[Items listed in a dataset]

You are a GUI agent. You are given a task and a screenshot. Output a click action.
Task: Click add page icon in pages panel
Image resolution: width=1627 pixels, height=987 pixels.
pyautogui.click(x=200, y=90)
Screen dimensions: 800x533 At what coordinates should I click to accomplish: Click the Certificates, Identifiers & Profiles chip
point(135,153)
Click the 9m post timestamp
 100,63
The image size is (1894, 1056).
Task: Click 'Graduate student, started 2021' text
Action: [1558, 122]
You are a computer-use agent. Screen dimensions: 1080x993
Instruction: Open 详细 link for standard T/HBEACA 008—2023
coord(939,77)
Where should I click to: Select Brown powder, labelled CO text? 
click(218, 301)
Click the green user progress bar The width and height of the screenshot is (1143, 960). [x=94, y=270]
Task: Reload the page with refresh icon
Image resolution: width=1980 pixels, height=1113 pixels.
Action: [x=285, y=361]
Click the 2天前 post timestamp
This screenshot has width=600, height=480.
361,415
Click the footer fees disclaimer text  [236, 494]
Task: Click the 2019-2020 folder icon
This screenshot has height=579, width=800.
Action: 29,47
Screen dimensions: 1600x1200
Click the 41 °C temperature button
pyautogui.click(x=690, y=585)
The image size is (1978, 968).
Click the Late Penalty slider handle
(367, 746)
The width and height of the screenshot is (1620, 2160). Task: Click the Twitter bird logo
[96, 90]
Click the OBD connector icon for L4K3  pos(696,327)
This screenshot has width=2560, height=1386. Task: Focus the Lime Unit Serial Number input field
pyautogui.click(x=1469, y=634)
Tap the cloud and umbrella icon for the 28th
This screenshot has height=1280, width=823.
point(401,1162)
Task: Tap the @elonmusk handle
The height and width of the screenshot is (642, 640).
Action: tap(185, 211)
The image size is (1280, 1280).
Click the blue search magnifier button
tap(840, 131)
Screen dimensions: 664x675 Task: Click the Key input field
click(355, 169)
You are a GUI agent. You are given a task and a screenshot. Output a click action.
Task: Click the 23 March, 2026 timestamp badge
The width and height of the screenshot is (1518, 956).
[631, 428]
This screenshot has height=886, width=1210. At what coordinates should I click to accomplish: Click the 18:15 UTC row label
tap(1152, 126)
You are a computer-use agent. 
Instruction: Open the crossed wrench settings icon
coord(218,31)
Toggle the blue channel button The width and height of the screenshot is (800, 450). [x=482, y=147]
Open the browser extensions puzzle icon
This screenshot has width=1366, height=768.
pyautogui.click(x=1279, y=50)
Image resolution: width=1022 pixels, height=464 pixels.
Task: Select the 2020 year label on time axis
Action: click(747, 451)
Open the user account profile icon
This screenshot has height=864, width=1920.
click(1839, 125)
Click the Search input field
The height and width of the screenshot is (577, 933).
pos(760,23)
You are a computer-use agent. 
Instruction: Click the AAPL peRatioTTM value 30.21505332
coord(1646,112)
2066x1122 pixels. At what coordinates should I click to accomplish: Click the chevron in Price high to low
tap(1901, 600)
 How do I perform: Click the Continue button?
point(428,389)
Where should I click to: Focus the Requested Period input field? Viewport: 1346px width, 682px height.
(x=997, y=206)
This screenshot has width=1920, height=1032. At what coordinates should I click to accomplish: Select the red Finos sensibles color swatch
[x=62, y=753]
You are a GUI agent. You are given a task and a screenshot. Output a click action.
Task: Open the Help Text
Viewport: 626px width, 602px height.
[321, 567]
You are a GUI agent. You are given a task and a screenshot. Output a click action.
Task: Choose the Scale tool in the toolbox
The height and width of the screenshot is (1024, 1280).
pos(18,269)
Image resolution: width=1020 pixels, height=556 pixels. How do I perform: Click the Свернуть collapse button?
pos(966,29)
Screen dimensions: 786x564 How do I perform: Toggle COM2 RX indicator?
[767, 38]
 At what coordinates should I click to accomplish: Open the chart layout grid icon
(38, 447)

**Your goal**
Look above for the line that holds "The width and height of the screenshot is (1518, 956).", then copy it and each line after it exactly, through the last line of the data.

**Worked solution**
The width and height of the screenshot is (1518, 956).
[631, 428]
This screenshot has height=886, width=1210. At what coordinates should I click to accomplish: Click the 18:15 UTC row label
tap(1152, 126)
You are a computer-use agent. 
Instruction: Open the crossed wrench settings icon
coord(218,31)
Toggle the blue channel button The width and height of the screenshot is (800, 450). [x=482, y=147]
Open the browser extensions puzzle icon
This screenshot has width=1366, height=768.
pyautogui.click(x=1279, y=50)
Image resolution: width=1022 pixels, height=464 pixels.
Task: Select the 2020 year label on time axis
Action: click(747, 451)
Open the user account profile icon
This screenshot has height=864, width=1920.
click(1839, 125)
Click the Search input field
The height and width of the screenshot is (577, 933).
pos(760,23)
You are a computer-use agent. 
Instruction: Click the AAPL peRatioTTM value 30.21505332
coord(1646,112)
2066x1122 pixels. At what coordinates should I click to accomplish: Click the chevron in Price high to low
tap(1901, 600)
 How do I perform: Click the Continue button?
point(428,389)
Where should I click to: Focus the Requested Period input field? Viewport: 1346px width, 682px height.
(x=997, y=206)
This screenshot has width=1920, height=1032. At what coordinates should I click to accomplish: Select the red Finos sensibles color swatch
[x=62, y=753]
You are a GUI agent. You are given a task and a screenshot. Output a click action.
Task: Open the Help Text
Viewport: 626px width, 602px height.
[321, 567]
You are a GUI agent. You are given a task and a screenshot. Output a click action.
Task: Choose the Scale tool in the toolbox
The height and width of the screenshot is (1024, 1280).
pos(18,269)
Image resolution: width=1020 pixels, height=556 pixels. How do I perform: Click the Свернуть collapse button?
pos(966,29)
Screen dimensions: 786x564 How do I perform: Toggle COM2 RX indicator?
[767, 38]
 At what coordinates should I click to accomplish: Open the chart layout grid icon
(38, 447)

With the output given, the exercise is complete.